Consegna 1: Elenca tutte le forme di violenza con connotazioni sessuali che la citazione di Brigitte Halbmayr, nel testo sulla violenza sessuale dei nazisti ad Est, dichiara incluse.
Consegna 2: Riprendi il testo sulla violenza sessuale dei nazisti ad Est e proseguilo dal punto in cui si ferma.

La conquista del corpo. La violenza sessuale dei nazisti ad Est
La ricerca accademica sull’Olocausto riconosce la centralità dell’Europa orientale come epicentro del progetto genocida nazista. L’Est è il territorio patrio della vasta maggioranza delle vittime e il luogo dei più ambiziosi e letali programmi di ingegneria demografica. In questo ambito, una crescente tendenza di studio è occupata dall’esame dei crimini sessuali nazisti, sia compiuti su ebrei che su non ebrei.
Individuiamo tre tipi di violenza sessuale contro le donne (e non solo):
1) La violenza sessuale (stupro) intesa come qualunque rapporto non consensuale che implica un rapporto sessuale vero e proprio;
2) La violenza a sfondo sessuale. Ugualmente traumatica e brutale pur senza rapporto sessuale, essa è così analizzata dalla storica Brigitte Halbmayr: “il termine violenza a sfondo sessuale rende evidente che la violenza maschile contro le donne non riguarda la sessualità ma è una dimostrazione di potere da parte dell’autore ed include molte forme di violenza con connotazioni sessuali, incluse umiliazione, intimidazione e devastazione”.

Materiale mostrato:
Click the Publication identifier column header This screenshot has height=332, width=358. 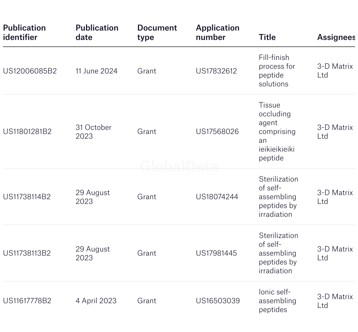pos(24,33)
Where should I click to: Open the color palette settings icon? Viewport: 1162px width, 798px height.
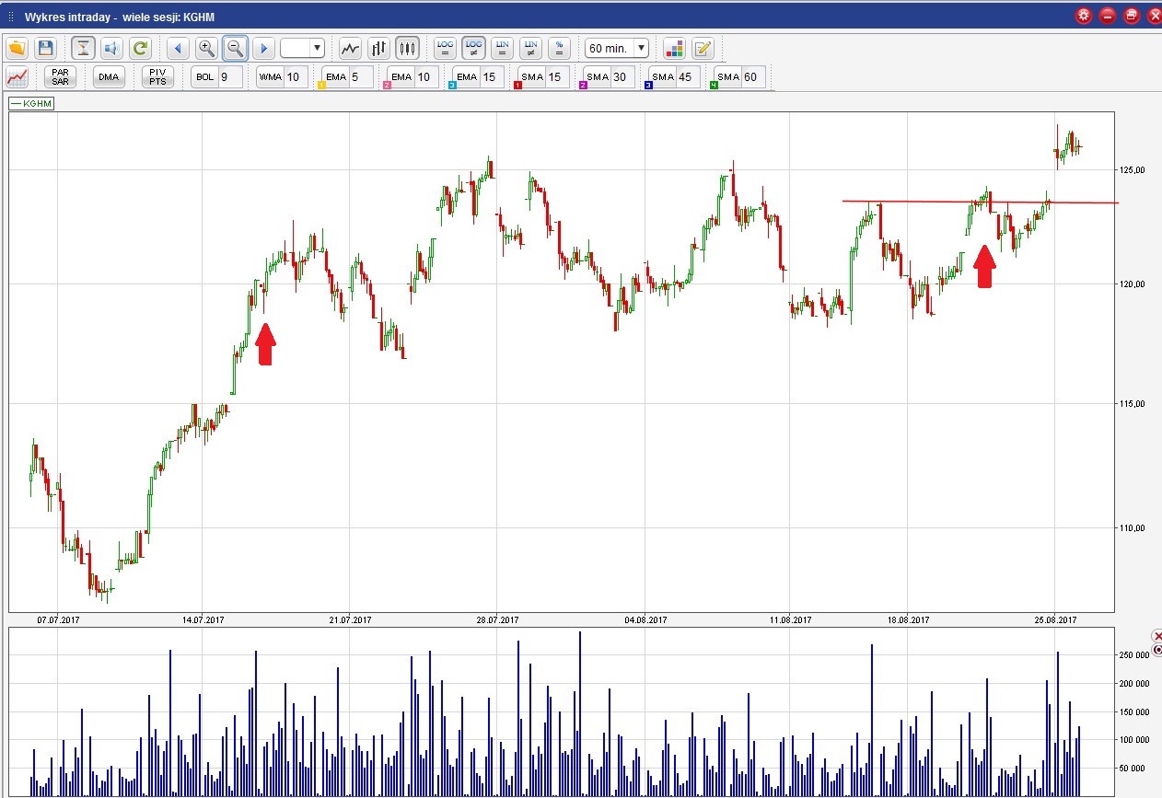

--

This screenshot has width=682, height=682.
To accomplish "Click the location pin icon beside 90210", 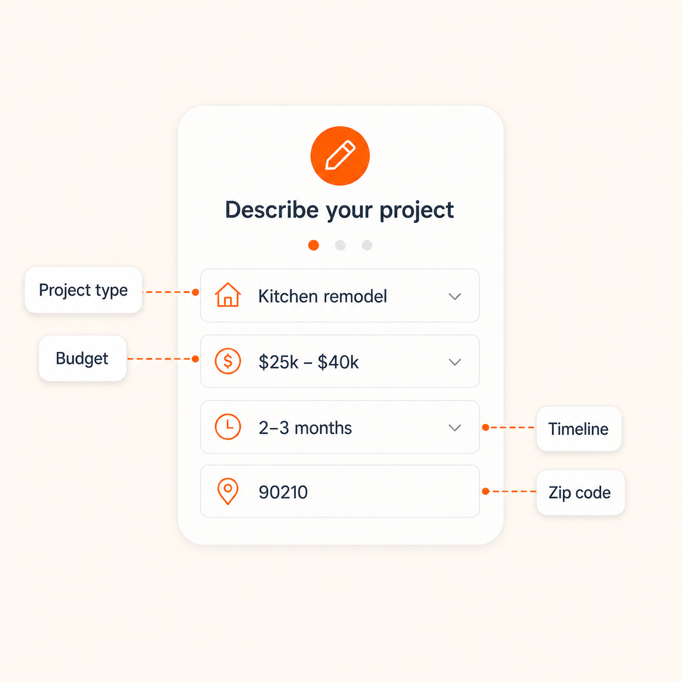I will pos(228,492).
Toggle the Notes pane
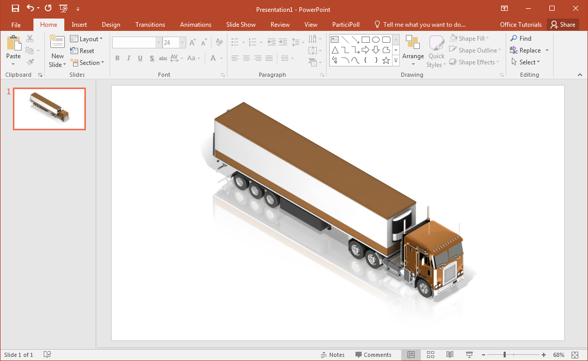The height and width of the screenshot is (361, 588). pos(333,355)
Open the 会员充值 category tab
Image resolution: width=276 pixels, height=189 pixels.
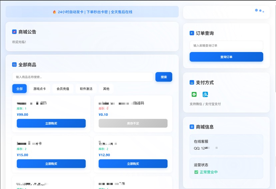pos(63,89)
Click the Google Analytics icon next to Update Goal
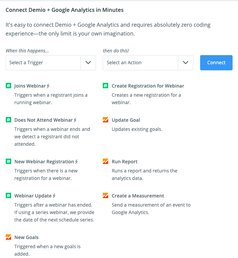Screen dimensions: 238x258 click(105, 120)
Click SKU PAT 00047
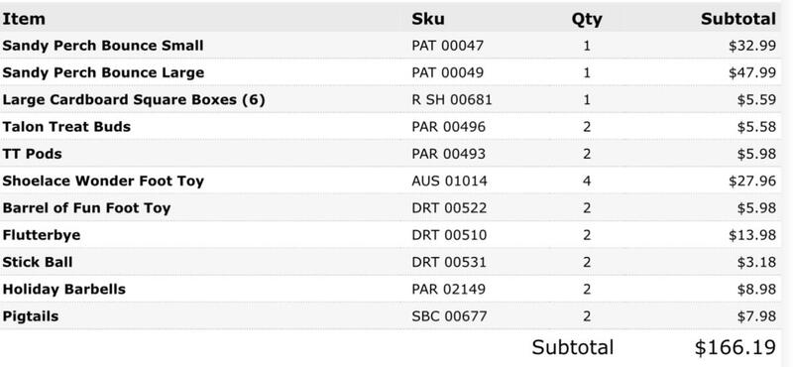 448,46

Risposta 1:
- umiliazione
- intimidazione
- devastazione

Risposta 2:
3) Strumento sessuale (la schiavitù sessuale). Parliamo di una forma di violenza sessuale in cui la vittima – sempre inerme in una situazione di scelte senza possibilità di scelta – ha la capacità di dettare, in qualche modo, la maniera della propria sottomissione, tale da ottenere dei benefici materiali e, in qualche modo, sopravvivere (una situazione precaria, ovviamente).
Le ragioni che hanno portato la ricerca accademica sull’Olocausto a focalizzata più direttamente sulla violenza sessuale sono diverse. Anzitutto la considerazione che non c’è un grande numero di sopravvissuti in grado di testimoniare la violenza sessuale durante l’Olocausto perché molti di coloro che sopravvissero a quella traumatica esperienza morirono nelle camere a gas o in periodi successivi e, in aggiunta, spesso gli esecutori della violenza sessuale uccidevano immediatamente le proprie vittime per nascondere il crimine stesso. Si registra poi una reticenza a raccontare tale esperienza e, anche nel caso di sopravvissute che ricordano tali esperienze particolarmente dolorose, queste memorie rimangono conservate privatamente o condivise solamente tra una piccola comunità di sopravvissuti.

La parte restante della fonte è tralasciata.